Most negative votes.  I decided to sort the vote results by the proportion that were negative (sum of AGAINST, WITHHELD and ABSTAIN) (AWA) divided by (sum of AGAINST, WITHHELD and ABSTAIN plus FOR).  I was sort of amused by this initial sort as their were two candidates for election to the board of General Motors who received a minuscule number of affirmative votes and more than 1.2 billion votes against.  Here are the results


Neither of the gentlemen listed were listed in GM’s Proxy.  It took a bit of research to sort out that these folks offer themselves as candidates at GM’s Annual Meeting each year.   My guess from looking at the votes and the BROKER_NON_VOTES (BNV) is that these gentlemen only vote for themselves as the difference in the BNV is the difference in their votes for.

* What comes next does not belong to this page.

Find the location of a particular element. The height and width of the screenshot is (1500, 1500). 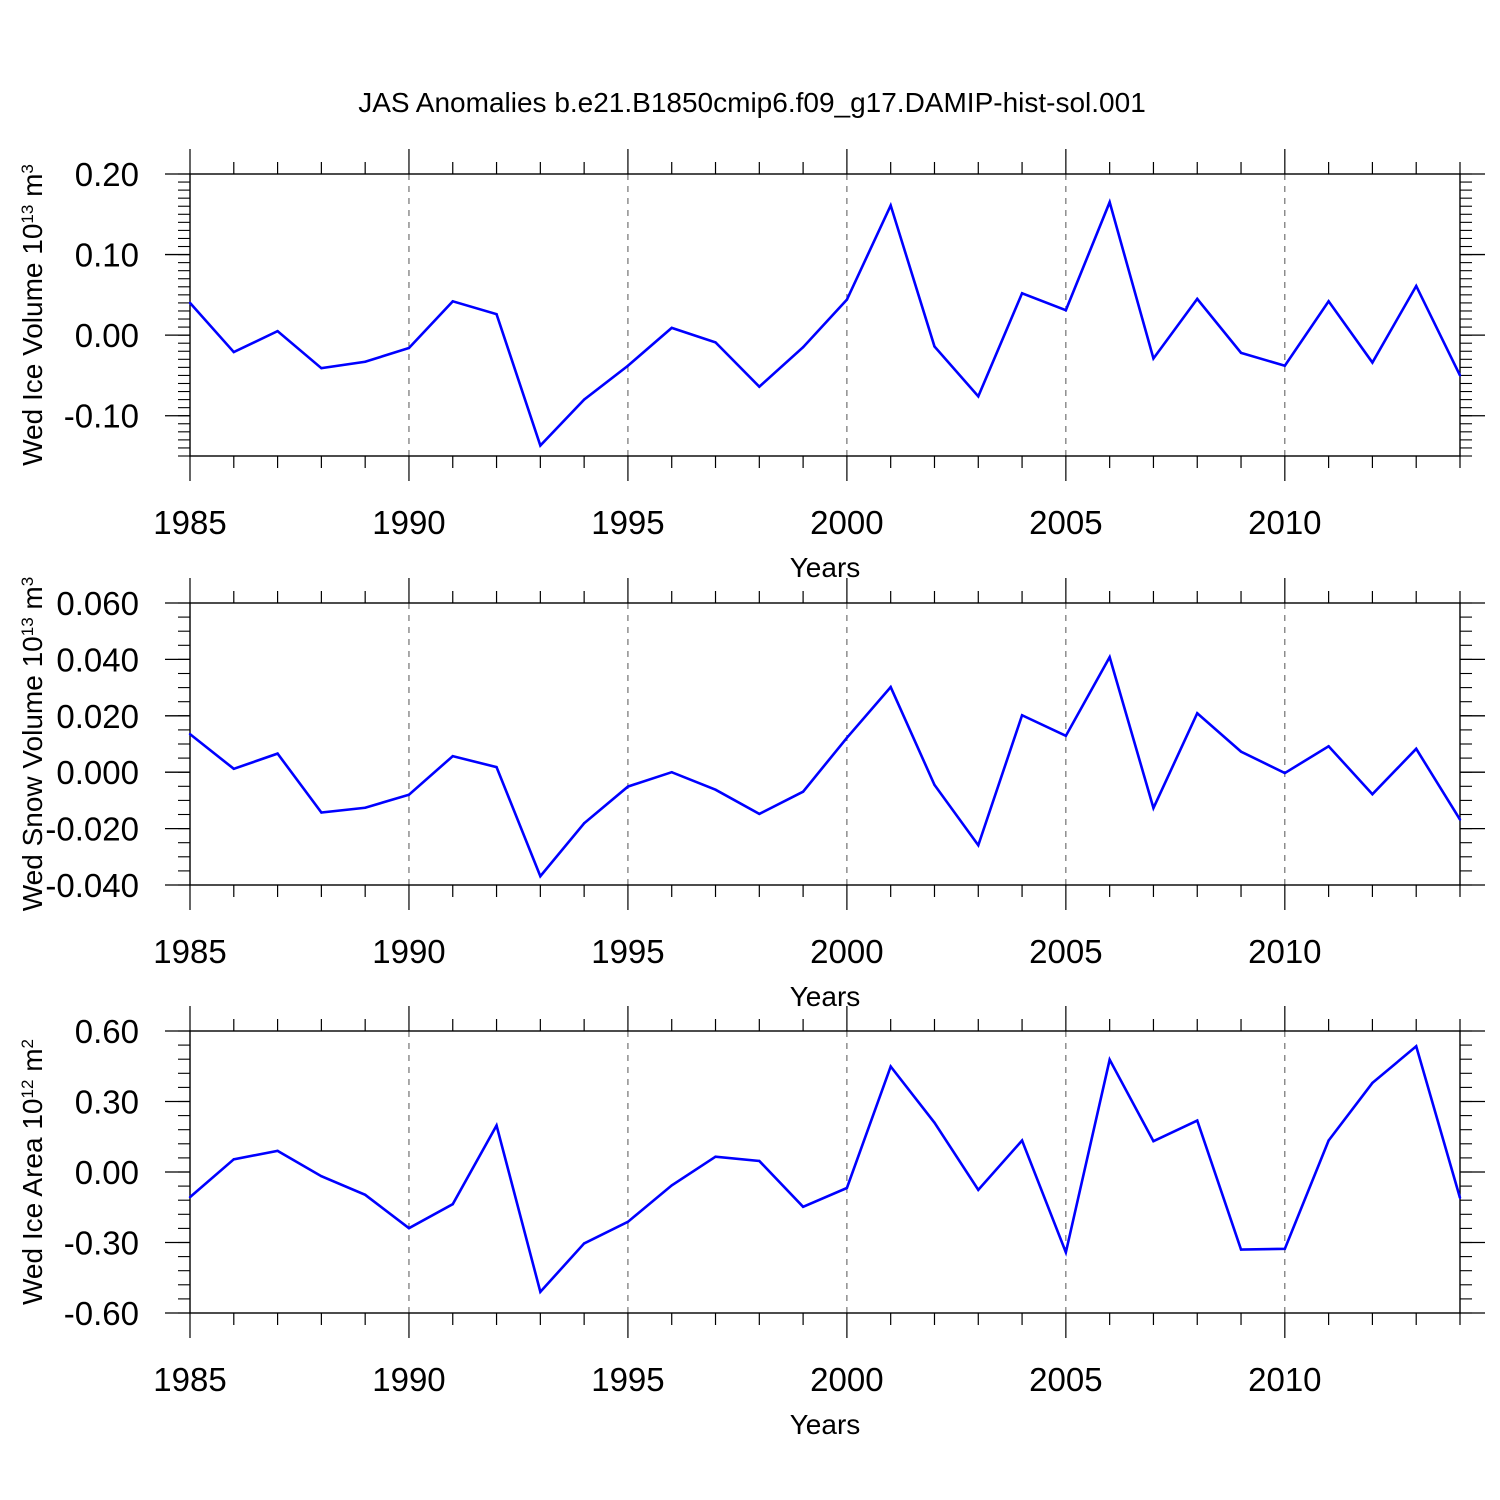

y-tick-label: 0.20 is located at coordinates (107, 174). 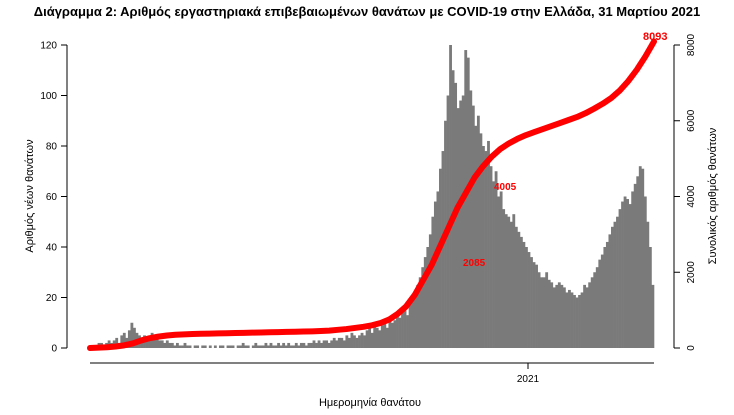 I want to click on left-tick-label: 20, so click(x=52, y=298).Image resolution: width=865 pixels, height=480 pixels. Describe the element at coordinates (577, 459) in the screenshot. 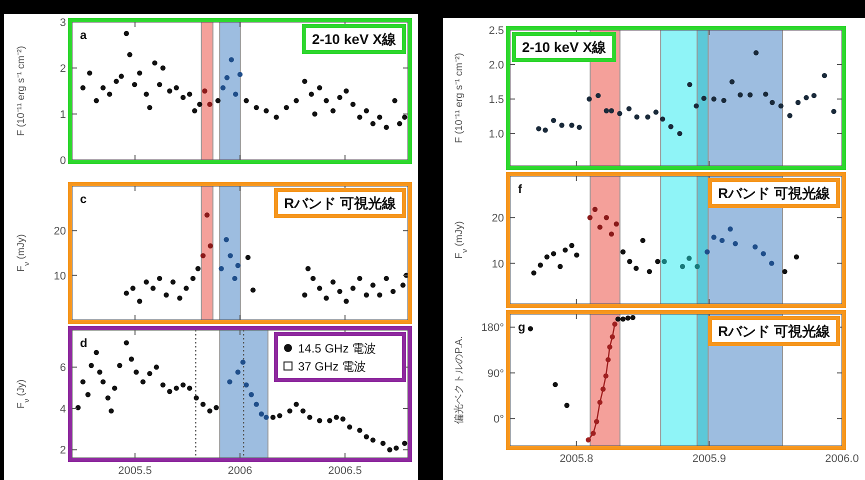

Putting that anomaly aside there were 396 companies that had one or more directors whose proportion of  AWA votes was 20% or more.  182 companies had more than one director with a negative vote total grater than 20%.  News Corp led the pack as each of the 12 directors put forth by the company received a negative vote of 20% or more.   Here is a list of companies that had 5 or more directors up for election that received a 20% or greater negative vote.


Because we can sort on Gender I discovered that 90/851 recipients of 20% or greater AWA votes were women.  This approximates their representation in the overall collection of directors (18,193 total directors for the 2,959 companies and of the total 2,576 were women candidates).